I started at Citibank’s Dublin office. A few years later I left for my first foray into corporate banking, learning early lessons on the bank/corporate relationship that I still value today. A stint at Deutsche Bank followed, specialising in the advisory side and supporting my own multinational clients seeking to establish regional treasury centres. Later at J.P. Morgan, where I spent 13 years including time in Houston working in the oil and gas sector, I focused on cash management solutions, an area I love for its variety and constant evolution. I joined HSBC on the eve of the pandemic. Key focus areas have been supporting clients through the Brexit transition and navigating the impact of COVID.
What are some the most important contributing factors to long-term career success?
Flexibility, stretching oneself and experiencing failure are all important. But learning the importance of treasury’s holistic role and understanding the wider context in which a specific task sits within a company’s strategic priorities, is perhaps the most important. Only when you understand this are you on the pulse, able to position for opportunities, know the key growth areas. We need to be more than subject matter experts.
What do you mean by stretching yourself?
It’s about the need to expand beyond subject matter expertise. Success comes with doing something radical and getting out of our comfort zone. Many people shy away from applying for the difficult job, choosing instead to stick to what is in front of them. Yet we should take on the difficult assignments and volunteer for the messy tasks because this is where we learn and prove ourselves. It requires courage to give something a go and be prepared to make mistakes. But managers need people who go the extra mile beyond the day job. Treasury is a hard job made easier by a good dose of passion and conviction. You’ve got to make sure you really want it.
Why is failure important?
As my experience has grown, so my quest for perfection has faded with an acknowledgement that answers are rarely black and white. Today there is an expectation that people should get things right first time. Yet I believe in letting colleagues take a chance, go out on a limb, and see if something works. Getting something wrong is OK, and you learn very quickly from this. It’s about giving people autonomy and confidence to try something, and support to catch them if something does go wrong.
If something doesn’t work first time, it doesn’t mean it won’t ever happen because ways around exist. How people deal with knock backs is, in many ways, what defines them, and is certainly the skill I value most in my own armoury. When I missed out on a promotion, I fought off the tendency to sulk and deteriorate, throwing myself into the process once again. It’s easy to become your own worst enemy, reacting negatively and not coping with rejection. I worked on the gaps so when the opportunity came around again, all things being equal, I was in a better place.
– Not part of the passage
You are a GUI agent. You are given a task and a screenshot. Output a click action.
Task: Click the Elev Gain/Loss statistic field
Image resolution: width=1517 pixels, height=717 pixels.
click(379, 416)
The process mirrors client rejections. If you put effort into pitching and don’t get it, you don’t run from the client and never talk again. You pick up and try and find the next opportunity.
Why is flexibility in a career plan important?
It’s possible to control what we put into a job, but it’s impossible to tell when the opportunities will come - or disappear. You might have a great boss who leaves the company. I’ve seen people broken by a senior leader leaving a company and the project they were working on folding. My solution is to focus on personal contributions to an organisation and not depend on rigid outcomes – which are highly unlikely given the inherent flexibility required in business success.
What key issues threaten diversity today?
Diversity depends less on statistics and numbers and more on an organisation’s culture and inclusion, an area many companies need to do more. What roles are women in? What responsibilities do they have, and how are we listening?
Give people different opportunities rather than always assigning the same tasks to the same, safe, pair of hands. Give it to the outlier - this is where we need to improve inclusion. I am also increasingly concerned that improvements in ethnic diversity are not matched by better social diversity. Treasury continues to recruit from the same cohort of schools and Russell Group universities via rigid recruitment practices that ignore under-represented people lacking the same opportunities. Moreover, the pandemic will have exacerbated the inability of many to climb the social ladder because of its impact on education. We have lost a huge chunk of society.
Organisations also need to do more to support mid-level professionals. It’s much easier ensuring diversity in juniors but retaining diversity mid-career is much harder. It’s no good constantly replenishing at junior levels and letting the mid-levels go. It’s in senior positions there is a limited talent pool.